-- Opening Marker --

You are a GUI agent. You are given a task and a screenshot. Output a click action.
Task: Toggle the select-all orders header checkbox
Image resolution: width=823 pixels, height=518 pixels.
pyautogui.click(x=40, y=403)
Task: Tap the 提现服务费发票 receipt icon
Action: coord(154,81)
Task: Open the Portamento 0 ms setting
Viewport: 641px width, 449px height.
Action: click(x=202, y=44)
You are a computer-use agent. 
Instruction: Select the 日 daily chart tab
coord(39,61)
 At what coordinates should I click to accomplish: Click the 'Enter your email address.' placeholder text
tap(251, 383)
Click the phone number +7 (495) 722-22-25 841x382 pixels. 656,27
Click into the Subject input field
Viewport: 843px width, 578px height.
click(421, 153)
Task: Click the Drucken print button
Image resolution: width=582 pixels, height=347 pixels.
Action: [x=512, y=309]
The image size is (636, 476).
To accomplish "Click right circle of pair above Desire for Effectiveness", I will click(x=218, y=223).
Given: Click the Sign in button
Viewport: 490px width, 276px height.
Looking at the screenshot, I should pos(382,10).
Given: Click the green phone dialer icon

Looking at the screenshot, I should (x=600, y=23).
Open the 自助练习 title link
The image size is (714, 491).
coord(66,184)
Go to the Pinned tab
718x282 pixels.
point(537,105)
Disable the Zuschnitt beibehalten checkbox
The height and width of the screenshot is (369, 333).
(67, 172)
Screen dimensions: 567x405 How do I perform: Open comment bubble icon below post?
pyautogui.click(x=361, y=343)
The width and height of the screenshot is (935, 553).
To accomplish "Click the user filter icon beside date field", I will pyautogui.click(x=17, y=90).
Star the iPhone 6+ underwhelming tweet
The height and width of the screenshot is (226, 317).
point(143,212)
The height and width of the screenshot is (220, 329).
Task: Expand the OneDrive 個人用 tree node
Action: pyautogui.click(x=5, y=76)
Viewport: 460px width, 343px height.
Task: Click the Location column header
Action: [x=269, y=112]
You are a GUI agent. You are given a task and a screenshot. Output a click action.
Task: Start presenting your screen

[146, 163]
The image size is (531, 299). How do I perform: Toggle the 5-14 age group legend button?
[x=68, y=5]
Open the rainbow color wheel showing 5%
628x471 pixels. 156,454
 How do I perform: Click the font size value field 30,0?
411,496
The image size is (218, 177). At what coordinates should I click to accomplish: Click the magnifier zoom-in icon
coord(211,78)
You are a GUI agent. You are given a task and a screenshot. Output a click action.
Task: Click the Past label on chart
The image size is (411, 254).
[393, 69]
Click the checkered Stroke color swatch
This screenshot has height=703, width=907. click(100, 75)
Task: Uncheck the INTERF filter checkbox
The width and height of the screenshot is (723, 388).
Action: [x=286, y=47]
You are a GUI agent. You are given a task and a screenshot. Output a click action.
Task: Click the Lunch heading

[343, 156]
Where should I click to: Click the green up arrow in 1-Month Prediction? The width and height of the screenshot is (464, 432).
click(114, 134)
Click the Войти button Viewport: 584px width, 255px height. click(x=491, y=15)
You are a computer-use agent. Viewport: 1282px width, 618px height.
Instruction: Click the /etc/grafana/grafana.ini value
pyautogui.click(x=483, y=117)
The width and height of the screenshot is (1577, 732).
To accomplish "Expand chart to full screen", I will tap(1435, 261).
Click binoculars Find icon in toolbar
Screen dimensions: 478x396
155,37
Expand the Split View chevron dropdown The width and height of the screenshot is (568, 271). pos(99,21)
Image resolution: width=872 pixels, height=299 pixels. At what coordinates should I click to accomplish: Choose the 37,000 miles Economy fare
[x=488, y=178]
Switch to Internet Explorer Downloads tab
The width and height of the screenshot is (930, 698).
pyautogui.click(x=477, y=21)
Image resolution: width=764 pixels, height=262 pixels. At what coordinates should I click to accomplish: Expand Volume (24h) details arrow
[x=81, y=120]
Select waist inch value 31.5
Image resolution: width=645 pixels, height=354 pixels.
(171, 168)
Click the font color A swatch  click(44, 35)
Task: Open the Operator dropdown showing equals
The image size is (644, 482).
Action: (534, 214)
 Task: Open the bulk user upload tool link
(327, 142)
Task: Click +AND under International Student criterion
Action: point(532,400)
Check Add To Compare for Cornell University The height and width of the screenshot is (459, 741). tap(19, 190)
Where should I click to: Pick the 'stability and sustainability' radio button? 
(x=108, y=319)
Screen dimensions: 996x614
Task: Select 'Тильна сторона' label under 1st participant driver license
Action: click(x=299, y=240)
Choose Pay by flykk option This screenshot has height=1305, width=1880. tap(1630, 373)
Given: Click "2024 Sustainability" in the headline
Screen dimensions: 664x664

-- Closing Marker --

* [WHAT IS REQUIRED]
Print each entry above exactly as given.

* [PROBLEM SOLUTION]
You are a GUI agent. You are given a task and a screenshot. Output a click action.
Task: Toggle the select-all orders header checkbox
Image resolution: width=823 pixels, height=518 pixels.
pyautogui.click(x=40, y=403)
Task: Tap the 提现服务费发票 receipt icon
Action: coord(154,81)
Task: Open the Portamento 0 ms setting
Viewport: 641px width, 449px height.
Action: click(x=202, y=44)
You are a computer-use agent. 
Instruction: Select the 日 daily chart tab
coord(39,61)
 At what coordinates should I click to accomplish: Click the 'Enter your email address.' placeholder text
tap(251, 383)
Click the phone number +7 (495) 722-22-25 841x382 pixels. 656,27
Click into the Subject input field
Viewport: 843px width, 578px height.
click(421, 153)
Task: Click the Drucken print button
Image resolution: width=582 pixels, height=347 pixels.
Action: [x=512, y=309]
The image size is (636, 476).
To accomplish "Click right circle of pair above Desire for Effectiveness", I will click(x=218, y=223).
Given: Click the Sign in button
Viewport: 490px width, 276px height.
Looking at the screenshot, I should pos(382,10).
Given: Click the green phone dialer icon

Looking at the screenshot, I should (x=600, y=23).
Open the 自助练习 title link
The image size is (714, 491).
coord(66,184)
Go to the Pinned tab
718x282 pixels.
point(537,105)
Disable the Zuschnitt beibehalten checkbox
The height and width of the screenshot is (369, 333).
(67, 172)
Screen dimensions: 567x405 How do I perform: Open comment bubble icon below post?
pyautogui.click(x=361, y=343)
The width and height of the screenshot is (935, 553).
To accomplish "Click the user filter icon beside date field", I will pyautogui.click(x=17, y=90).
Star the iPhone 6+ underwhelming tweet
The height and width of the screenshot is (226, 317).
point(143,212)
The height and width of the screenshot is (220, 329).
Task: Expand the OneDrive 個人用 tree node
Action: pyautogui.click(x=5, y=76)
Viewport: 460px width, 343px height.
Task: Click the Location column header
Action: [x=269, y=112]
You are a GUI agent. You are given a task and a screenshot. Output a click action.
Task: Start presenting your screen

[146, 163]
The image size is (531, 299). How do I perform: Toggle the 5-14 age group legend button?
[x=68, y=5]
Open the rainbow color wheel showing 5%
628x471 pixels. 156,454
 How do I perform: Click the font size value field 30,0?
411,496
The image size is (218, 177). At what coordinates should I click to accomplish: Click the magnifier zoom-in icon
coord(211,78)
You are a GUI agent. You are given a task and a screenshot. Output a click action.
Task: Click the Past label on chart
The image size is (411, 254).
[393, 69]
Click the checkered Stroke color swatch
This screenshot has height=703, width=907. click(100, 75)
Task: Uncheck the INTERF filter checkbox
The width and height of the screenshot is (723, 388).
Action: [x=286, y=47]
You are a GUI agent. You are given a task and a screenshot. Output a click action.
Task: Click the Lunch heading

[343, 156]
Where should I click to: Click the green up arrow in 1-Month Prediction? The width and height of the screenshot is (464, 432).
click(114, 134)
Click the Войти button Viewport: 584px width, 255px height. click(x=491, y=15)
You are a computer-use agent. Viewport: 1282px width, 618px height.
Instruction: Click the /etc/grafana/grafana.ini value
pyautogui.click(x=483, y=117)
The width and height of the screenshot is (1577, 732).
To accomplish "Expand chart to full screen", I will tap(1435, 261).
Click binoculars Find icon in toolbar
Screen dimensions: 478x396
155,37
Expand the Split View chevron dropdown The width and height of the screenshot is (568, 271). pos(99,21)
Image resolution: width=872 pixels, height=299 pixels. At what coordinates should I click to accomplish: Choose the 37,000 miles Economy fare
[x=488, y=178]
Switch to Internet Explorer Downloads tab
The width and height of the screenshot is (930, 698).
pyautogui.click(x=477, y=21)
Image resolution: width=764 pixels, height=262 pixels. At what coordinates should I click to accomplish: Expand Volume (24h) details arrow
[x=81, y=120]
Select waist inch value 31.5
Image resolution: width=645 pixels, height=354 pixels.
(171, 168)
Click the font color A swatch  click(44, 35)
Task: Open the Operator dropdown showing equals
The image size is (644, 482).
Action: (534, 214)
 Task: Open the bulk user upload tool link
(327, 142)
Task: Click +AND under International Student criterion
Action: point(532,400)
Check Add To Compare for Cornell University The height and width of the screenshot is (459, 741). tap(19, 190)
Where should I click to: Pick the 'stability and sustainability' radio button? 
(x=108, y=319)
Screen dimensions: 996x614
Task: Select 'Тильна сторона' label under 1st participant driver license
Action: click(x=299, y=240)
Choose Pay by flykk option This screenshot has height=1305, width=1880. tap(1630, 373)
Given: Click "2024 Sustainability" in the headline
Screen dimensions: 664x664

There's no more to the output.